- **TRY IT**: Write out all of the listing exactly. Add nothing to it.

- **EXTRACTED ENTRIES**:
__________________________________________________
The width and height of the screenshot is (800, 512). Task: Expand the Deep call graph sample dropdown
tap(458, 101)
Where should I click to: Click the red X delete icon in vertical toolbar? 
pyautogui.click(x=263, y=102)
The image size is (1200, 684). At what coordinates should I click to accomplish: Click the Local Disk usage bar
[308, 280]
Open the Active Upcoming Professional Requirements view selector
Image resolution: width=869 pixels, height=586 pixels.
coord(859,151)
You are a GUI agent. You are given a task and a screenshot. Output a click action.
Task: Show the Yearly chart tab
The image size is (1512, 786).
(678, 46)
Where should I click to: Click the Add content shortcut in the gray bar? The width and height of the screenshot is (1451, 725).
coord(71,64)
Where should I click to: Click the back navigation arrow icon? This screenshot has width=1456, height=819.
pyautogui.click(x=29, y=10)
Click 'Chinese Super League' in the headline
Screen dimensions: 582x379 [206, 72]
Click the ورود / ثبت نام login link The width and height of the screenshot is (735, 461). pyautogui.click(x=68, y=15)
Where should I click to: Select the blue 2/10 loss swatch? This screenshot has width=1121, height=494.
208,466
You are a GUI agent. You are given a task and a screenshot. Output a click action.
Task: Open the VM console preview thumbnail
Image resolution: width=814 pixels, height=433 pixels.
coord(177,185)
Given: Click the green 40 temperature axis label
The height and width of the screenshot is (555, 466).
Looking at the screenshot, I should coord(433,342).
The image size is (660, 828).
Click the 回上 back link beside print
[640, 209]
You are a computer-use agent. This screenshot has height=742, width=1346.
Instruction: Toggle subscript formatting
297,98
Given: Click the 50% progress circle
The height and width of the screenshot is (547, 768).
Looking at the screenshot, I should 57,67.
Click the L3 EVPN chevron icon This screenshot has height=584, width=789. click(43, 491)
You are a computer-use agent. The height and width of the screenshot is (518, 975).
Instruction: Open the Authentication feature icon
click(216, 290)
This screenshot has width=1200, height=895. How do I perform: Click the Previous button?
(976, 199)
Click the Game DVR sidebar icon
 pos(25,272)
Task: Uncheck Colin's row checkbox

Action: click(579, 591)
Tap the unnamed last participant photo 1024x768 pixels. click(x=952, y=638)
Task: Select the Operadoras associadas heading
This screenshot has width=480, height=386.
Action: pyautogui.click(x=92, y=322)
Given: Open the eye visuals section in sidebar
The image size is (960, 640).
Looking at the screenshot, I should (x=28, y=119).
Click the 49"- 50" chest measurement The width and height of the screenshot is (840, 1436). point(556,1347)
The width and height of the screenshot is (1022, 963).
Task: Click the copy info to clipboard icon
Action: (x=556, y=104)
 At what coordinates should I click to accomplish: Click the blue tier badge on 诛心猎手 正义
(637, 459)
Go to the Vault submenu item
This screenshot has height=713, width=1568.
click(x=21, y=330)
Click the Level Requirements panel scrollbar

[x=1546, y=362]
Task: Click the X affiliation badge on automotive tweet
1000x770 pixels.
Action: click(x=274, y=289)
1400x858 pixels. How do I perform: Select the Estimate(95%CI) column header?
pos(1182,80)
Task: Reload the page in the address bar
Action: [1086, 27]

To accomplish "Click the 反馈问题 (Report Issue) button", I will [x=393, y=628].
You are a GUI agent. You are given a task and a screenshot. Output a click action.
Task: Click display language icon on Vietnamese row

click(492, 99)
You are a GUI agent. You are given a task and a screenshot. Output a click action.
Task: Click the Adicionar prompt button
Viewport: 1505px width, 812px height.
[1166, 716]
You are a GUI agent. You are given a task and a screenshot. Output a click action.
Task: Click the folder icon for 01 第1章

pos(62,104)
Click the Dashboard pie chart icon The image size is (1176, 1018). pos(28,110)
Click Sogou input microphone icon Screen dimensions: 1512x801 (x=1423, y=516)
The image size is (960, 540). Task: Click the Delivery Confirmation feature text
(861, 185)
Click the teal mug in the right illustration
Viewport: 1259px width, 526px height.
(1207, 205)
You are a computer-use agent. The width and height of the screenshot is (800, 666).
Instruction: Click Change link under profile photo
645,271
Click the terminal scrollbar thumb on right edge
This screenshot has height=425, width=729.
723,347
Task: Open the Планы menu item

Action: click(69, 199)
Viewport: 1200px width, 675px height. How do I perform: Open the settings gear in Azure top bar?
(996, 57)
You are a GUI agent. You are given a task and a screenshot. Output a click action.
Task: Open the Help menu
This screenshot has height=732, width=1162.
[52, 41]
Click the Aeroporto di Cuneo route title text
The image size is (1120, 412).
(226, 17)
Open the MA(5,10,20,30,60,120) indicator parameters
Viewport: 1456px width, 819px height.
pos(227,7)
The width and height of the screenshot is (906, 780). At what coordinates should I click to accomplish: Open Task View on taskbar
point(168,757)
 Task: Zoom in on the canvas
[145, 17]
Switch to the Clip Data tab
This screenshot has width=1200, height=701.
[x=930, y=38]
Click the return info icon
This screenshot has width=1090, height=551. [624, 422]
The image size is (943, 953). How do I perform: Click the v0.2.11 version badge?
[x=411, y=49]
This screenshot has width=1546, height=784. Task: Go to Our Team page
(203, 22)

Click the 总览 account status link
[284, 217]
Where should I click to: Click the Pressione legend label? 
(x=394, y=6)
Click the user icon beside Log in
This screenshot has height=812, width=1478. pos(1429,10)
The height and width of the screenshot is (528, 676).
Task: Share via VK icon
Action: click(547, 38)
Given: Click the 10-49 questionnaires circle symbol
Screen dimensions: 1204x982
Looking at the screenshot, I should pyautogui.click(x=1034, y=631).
__________________________________________________
- **RESPONSE TO THE EXERCISE**:
The width and height of the screenshot is (800, 512). Task: Expand the Deep call graph sample dropdown
tap(458, 101)
Where should I click to: Click the red X delete icon in vertical toolbar? 
pyautogui.click(x=263, y=102)
The image size is (1200, 684). At what coordinates should I click to accomplish: Click the Local Disk usage bar
[308, 280]
Open the Active Upcoming Professional Requirements view selector
Image resolution: width=869 pixels, height=586 pixels.
coord(859,151)
You are a GUI agent. You are given a task and a screenshot. Output a click action.
Task: Show the Yearly chart tab
The image size is (1512, 786).
(678, 46)
Where should I click to: Click the Add content shortcut in the gray bar? The width and height of the screenshot is (1451, 725).
coord(71,64)
Where should I click to: Click the back navigation arrow icon? This screenshot has width=1456, height=819.
pyautogui.click(x=29, y=10)
Click 'Chinese Super League' in the headline
Screen dimensions: 582x379 [206, 72]
Click the ورود / ثبت نام login link The width and height of the screenshot is (735, 461). pyautogui.click(x=68, y=15)
Where should I click to: Select the blue 2/10 loss swatch? This screenshot has width=1121, height=494.
208,466
You are a GUI agent. You are given a task and a screenshot. Output a click action.
Task: Open the VM console preview thumbnail
Image resolution: width=814 pixels, height=433 pixels.
coord(177,185)
Given: Click the green 40 temperature axis label
The height and width of the screenshot is (555, 466).
Looking at the screenshot, I should coord(433,342).
The image size is (660, 828).
Click the 回上 back link beside print
[640, 209]
You are a computer-use agent. This screenshot has height=742, width=1346.
Instruction: Toggle subscript formatting
297,98
Given: Click the 50% progress circle
The height and width of the screenshot is (547, 768).
Looking at the screenshot, I should 57,67.
Click the L3 EVPN chevron icon This screenshot has height=584, width=789. click(43, 491)
You are a computer-use agent. The height and width of the screenshot is (518, 975).
Instruction: Open the Authentication feature icon
click(216, 290)
This screenshot has width=1200, height=895. How do I perform: Click the Previous button?
(976, 199)
Click the Game DVR sidebar icon
 pos(25,272)
Task: Uncheck Colin's row checkbox

Action: click(579, 591)
Tap the unnamed last participant photo 1024x768 pixels. click(x=952, y=638)
Task: Select the Operadoras associadas heading
This screenshot has width=480, height=386.
Action: pyautogui.click(x=92, y=322)
Given: Open the eye visuals section in sidebar
The image size is (960, 640).
Looking at the screenshot, I should (x=28, y=119).
Click the 49"- 50" chest measurement The width and height of the screenshot is (840, 1436). point(556,1347)
The width and height of the screenshot is (1022, 963).
Task: Click the copy info to clipboard icon
Action: (x=556, y=104)
 At what coordinates should I click to accomplish: Click the blue tier badge on 诛心猎手 正义
(637, 459)
Go to the Vault submenu item
This screenshot has height=713, width=1568.
click(x=21, y=330)
Click the Level Requirements panel scrollbar

[x=1546, y=362]
Task: Click the X affiliation badge on automotive tweet
1000x770 pixels.
Action: click(x=274, y=289)
1400x858 pixels. How do I perform: Select the Estimate(95%CI) column header?
pos(1182,80)
Task: Reload the page in the address bar
Action: [1086, 27]

To accomplish "Click the 反馈问题 (Report Issue) button", I will [x=393, y=628].
You are a GUI agent. You are given a task and a screenshot. Output a click action.
Task: Click display language icon on Vietnamese row

click(492, 99)
You are a GUI agent. You are given a task and a screenshot. Output a click action.
Task: Click the Adicionar prompt button
Viewport: 1505px width, 812px height.
[1166, 716]
You are a GUI agent. You are given a task and a screenshot. Output a click action.
Task: Click the folder icon for 01 第1章

pos(62,104)
Click the Dashboard pie chart icon The image size is (1176, 1018). pos(28,110)
Click Sogou input microphone icon Screen dimensions: 1512x801 (x=1423, y=516)
The image size is (960, 540). Task: Click the Delivery Confirmation feature text
(861, 185)
Click the teal mug in the right illustration
Viewport: 1259px width, 526px height.
(1207, 205)
You are a computer-use agent. The width and height of the screenshot is (800, 666).
Instruction: Click Change link under profile photo
645,271
Click the terminal scrollbar thumb on right edge
This screenshot has height=425, width=729.
723,347
Task: Open the Планы menu item

Action: click(69, 199)
Viewport: 1200px width, 675px height. How do I perform: Open the settings gear in Azure top bar?
(996, 57)
You are a GUI agent. You are given a task and a screenshot. Output a click action.
Task: Open the Help menu
This screenshot has height=732, width=1162.
[52, 41]
Click the Aeroporto di Cuneo route title text
The image size is (1120, 412).
(226, 17)
Open the MA(5,10,20,30,60,120) indicator parameters
Viewport: 1456px width, 819px height.
pos(227,7)
The width and height of the screenshot is (906, 780). At what coordinates should I click to accomplish: Open Task View on taskbar
point(168,757)
 Task: Zoom in on the canvas
[145, 17]
Switch to the Clip Data tab
This screenshot has width=1200, height=701.
[x=930, y=38]
Click the return info icon
This screenshot has width=1090, height=551. [624, 422]
The image size is (943, 953). How do I perform: Click the v0.2.11 version badge?
[x=411, y=49]
This screenshot has width=1546, height=784. Task: Go to Our Team page
(203, 22)

Click the 总览 account status link
[284, 217]
Where should I click to: Click the Pressione legend label? 
(x=394, y=6)
Click the user icon beside Log in
This screenshot has height=812, width=1478. pos(1429,10)
The height and width of the screenshot is (528, 676).
Task: Share via VK icon
Action: click(547, 38)
Given: Click the 10-49 questionnaires circle symbol
Screen dimensions: 1204x982
Looking at the screenshot, I should pyautogui.click(x=1034, y=631).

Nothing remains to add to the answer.